_Required task_: Convert every line of the material below into a JSON list of strings, one string per line, and leave out any blank lines.

(Extracted data entries)
━━━
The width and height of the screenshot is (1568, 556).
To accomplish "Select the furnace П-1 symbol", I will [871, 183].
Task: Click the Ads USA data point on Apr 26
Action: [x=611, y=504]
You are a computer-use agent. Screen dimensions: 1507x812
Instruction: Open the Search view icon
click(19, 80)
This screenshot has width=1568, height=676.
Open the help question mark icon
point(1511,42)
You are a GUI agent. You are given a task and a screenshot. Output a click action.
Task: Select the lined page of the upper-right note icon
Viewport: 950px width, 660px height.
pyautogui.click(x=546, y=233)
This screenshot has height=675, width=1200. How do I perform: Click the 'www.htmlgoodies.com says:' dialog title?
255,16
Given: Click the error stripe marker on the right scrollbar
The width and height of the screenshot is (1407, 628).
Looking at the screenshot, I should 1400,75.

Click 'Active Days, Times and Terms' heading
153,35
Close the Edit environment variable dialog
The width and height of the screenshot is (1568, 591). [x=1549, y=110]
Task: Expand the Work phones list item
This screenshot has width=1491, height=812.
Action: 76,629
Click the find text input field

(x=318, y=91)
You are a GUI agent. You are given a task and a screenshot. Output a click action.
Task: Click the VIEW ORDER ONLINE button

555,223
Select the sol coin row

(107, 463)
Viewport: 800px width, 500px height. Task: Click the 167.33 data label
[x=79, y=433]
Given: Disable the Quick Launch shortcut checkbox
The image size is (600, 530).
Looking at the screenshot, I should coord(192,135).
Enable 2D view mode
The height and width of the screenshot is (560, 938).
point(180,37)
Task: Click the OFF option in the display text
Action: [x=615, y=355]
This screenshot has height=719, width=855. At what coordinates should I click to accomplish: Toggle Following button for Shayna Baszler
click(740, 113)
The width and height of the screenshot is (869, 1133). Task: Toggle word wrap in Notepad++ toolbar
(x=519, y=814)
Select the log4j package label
━━━
_Output for this task_:
[
  "The width and height of the screenshot is (1568, 556).",
  "To accomplish \"Select the furnace П-1 symbol\", I will [871, 183].",
  "Task: Click the Ads USA data point on Apr 26",
  "Action: [x=611, y=504]",
  "You are a computer-use agent. Screen dimensions: 1507x812",
  "Instruction: Open the Search view icon",
  "click(19, 80)",
  "This screenshot has width=1568, height=676.",
  "Open the help question mark icon",
  "point(1511,42)",
  "You are a GUI agent. You are given a task and a screenshot. Output a click action.",
  "Task: Select the lined page of the upper-right note icon",
  "Viewport: 950px width, 660px height.",
  "pyautogui.click(x=546, y=233)",
  "This screenshot has height=675, width=1200. How do I perform: Click the 'www.htmlgoodies.com says:' dialog title?",
  "255,16",
  "Given: Click the error stripe marker on the right scrollbar",
  "The width and height of the screenshot is (1407, 628).",
  "Looking at the screenshot, I should 1400,75.",
  "Click 'Active Days, Times and Terms' heading",
  "153,35",
  "Close the Edit environment variable dialog",
  "The width and height of the screenshot is (1568, 591). [x=1549, y=110]",
  "Task: Expand the Work phones list item",
  "This screenshot has width=1491, height=812.",
  "Action: 76,629",
  "Click the find text input field",
  "(x=318, y=91)",
  "You are a GUI agent. You are given a task and a screenshot. Output a click action.",
  "Task: Click the VIEW ORDER ONLINE button",
  "555,223",
  "Select the sol coin row",
  "(107, 463)",
  "Viewport: 800px width, 500px height. Task: Click the 167.33 data label",
  "[x=79, y=433]",
  "Given: Disable the Quick Launch shortcut checkbox",
  "The image size is (600, 530).",
  "Looking at the screenshot, I should coord(192,135).",
  "Enable 2D view mode",
  "The height and width of the screenshot is (560, 938).",
  "point(180,37)",
  "Task: Click the OFF option in the display text",
  "Action: [x=615, y=355]",
  "This screenshot has height=719, width=855. At what coordinates should I click to accomplish: Toggle Following button for Shayna Baszler",
  "click(740, 113)",
  "The width and height of the screenshot is (869, 1133). Task: Toggle word wrap in Notepad++ toolbar",
  "(x=519, y=814)",
  "Select the log4j package label"
]